Work instruction - Drop every picture. Return the rest of the entries exactly.

Exercise input -
------------------------------------------------------------

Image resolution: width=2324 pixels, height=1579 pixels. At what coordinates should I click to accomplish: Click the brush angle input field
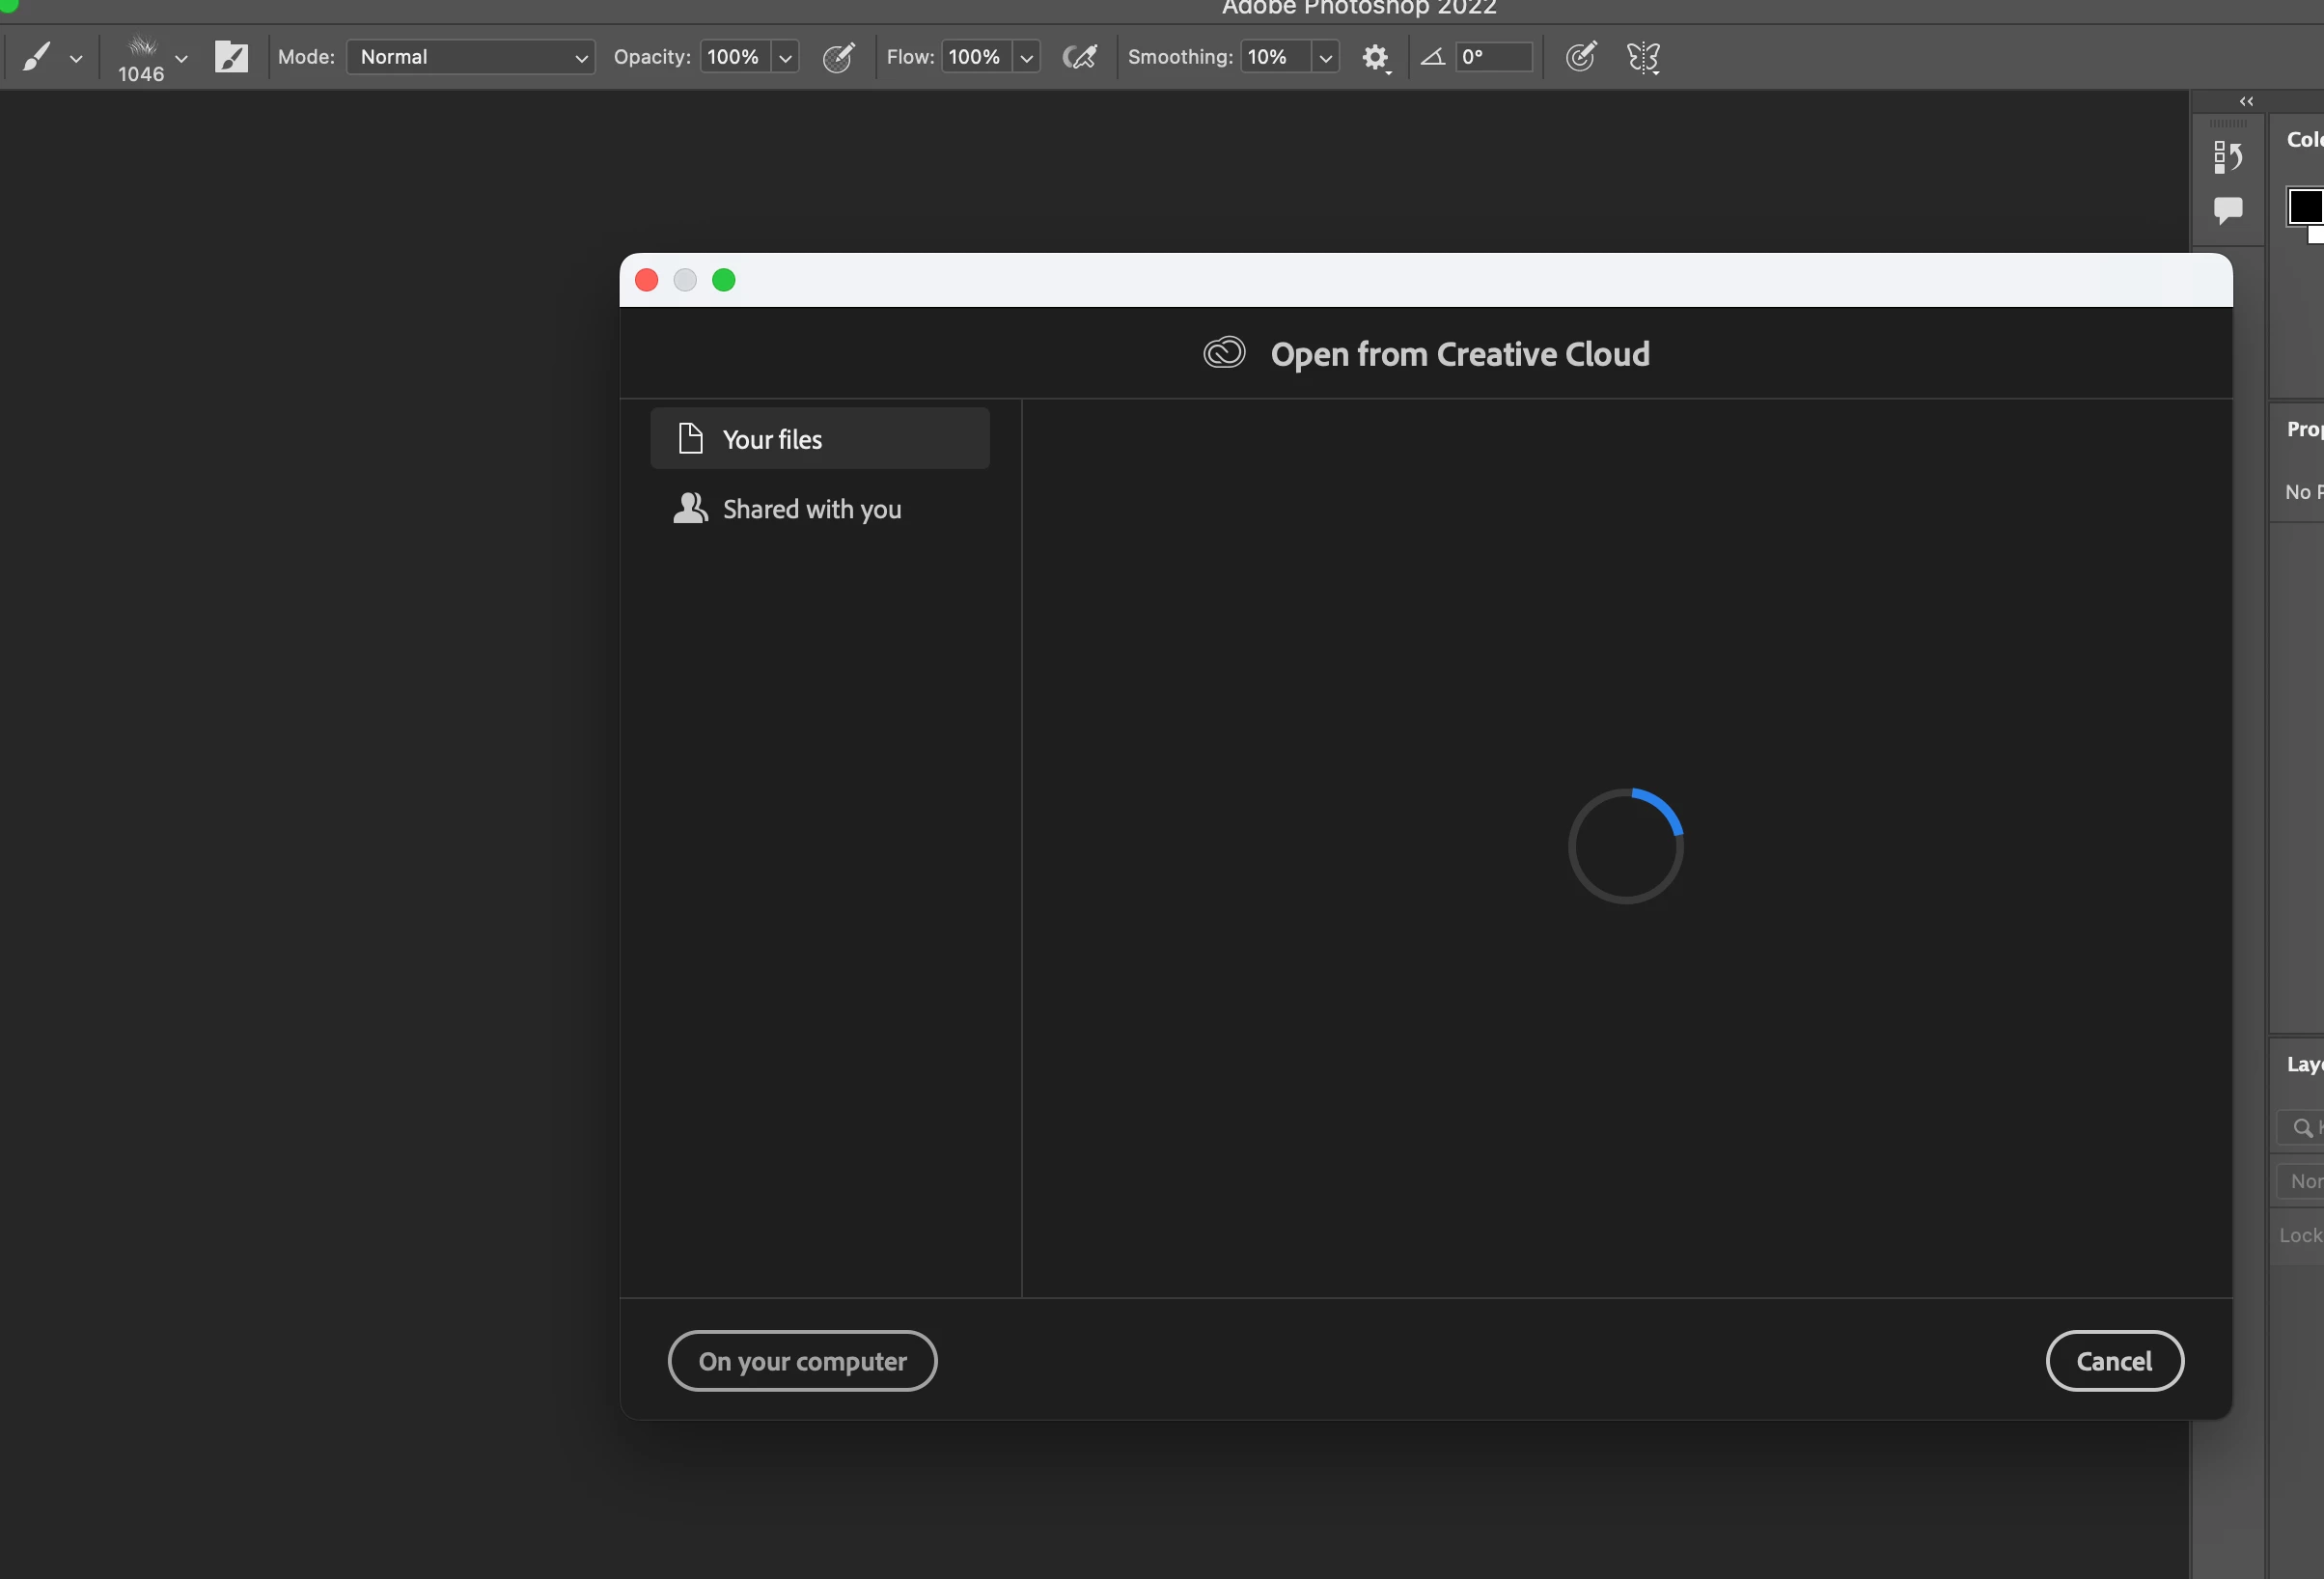pos(1493,57)
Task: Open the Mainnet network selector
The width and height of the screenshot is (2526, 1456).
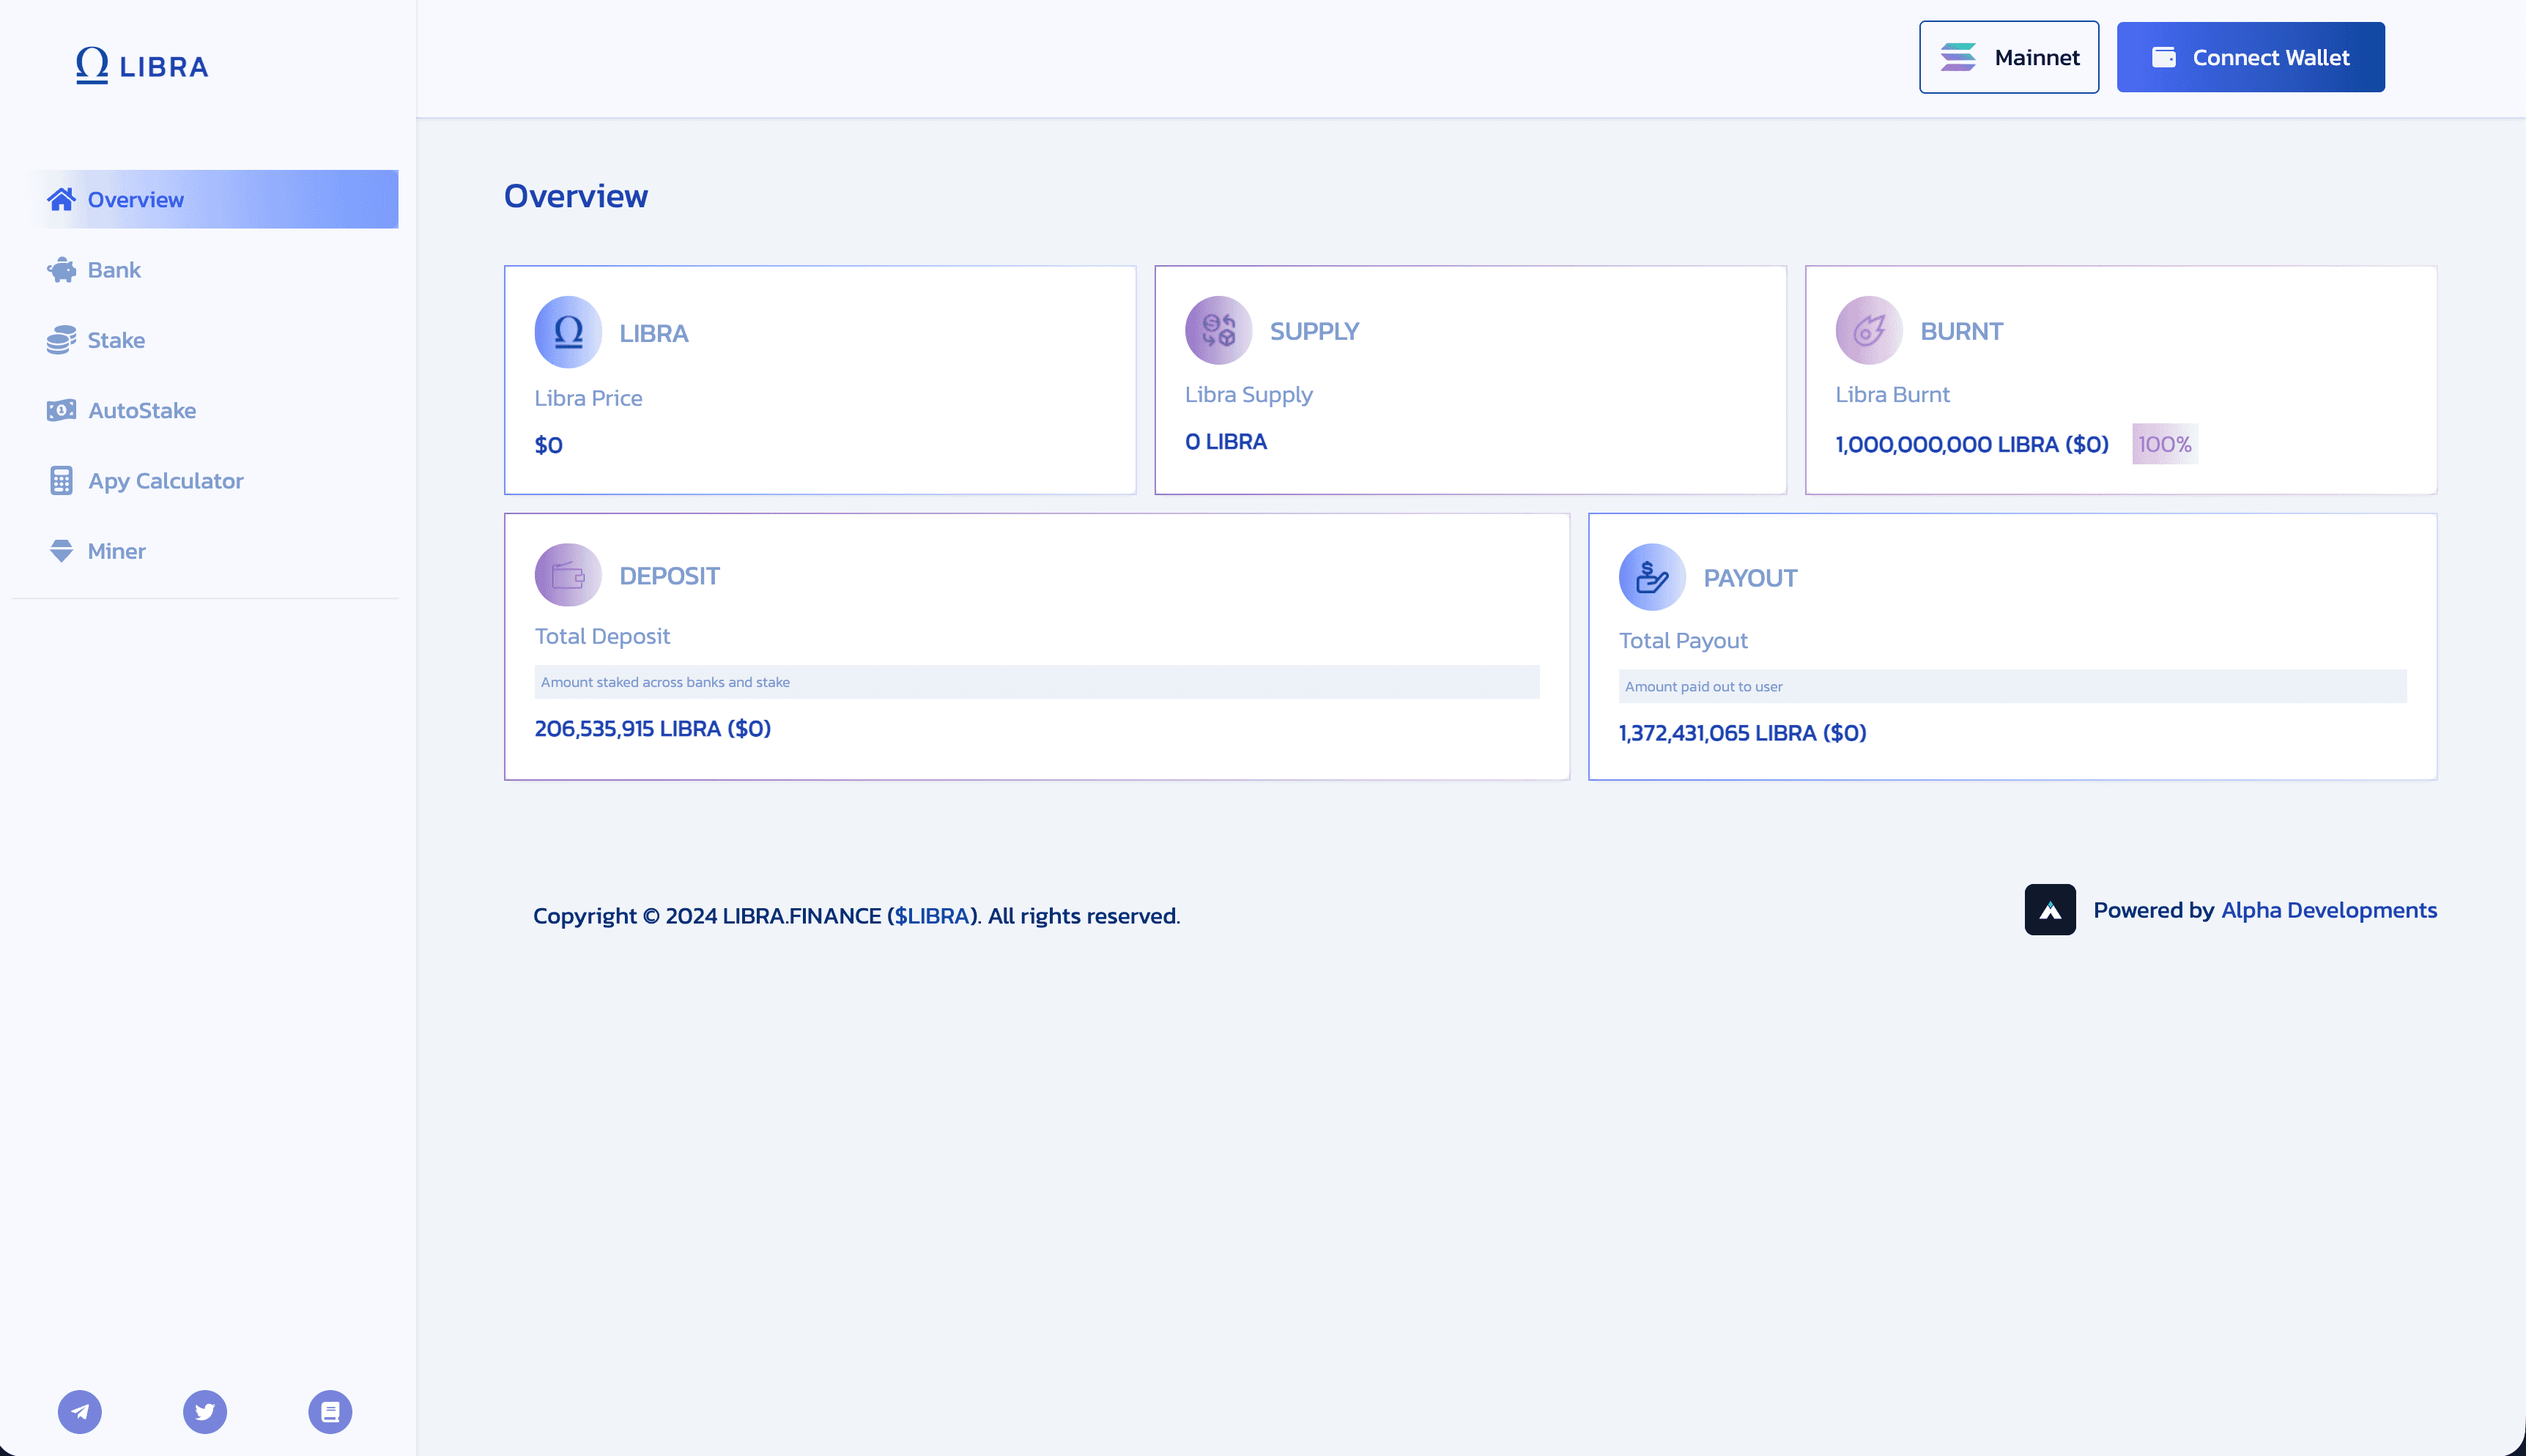Action: 2008,57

------------------------------------------------------------

Output for this exercise -
Image resolution: width=2324 pixels, height=1579 pixels. At what coordinates should I click to accomplish: Click the brush angle input field
pos(1493,57)
Task: Open the Mainnet network selector
The width and height of the screenshot is (2526, 1456).
Action: 2008,57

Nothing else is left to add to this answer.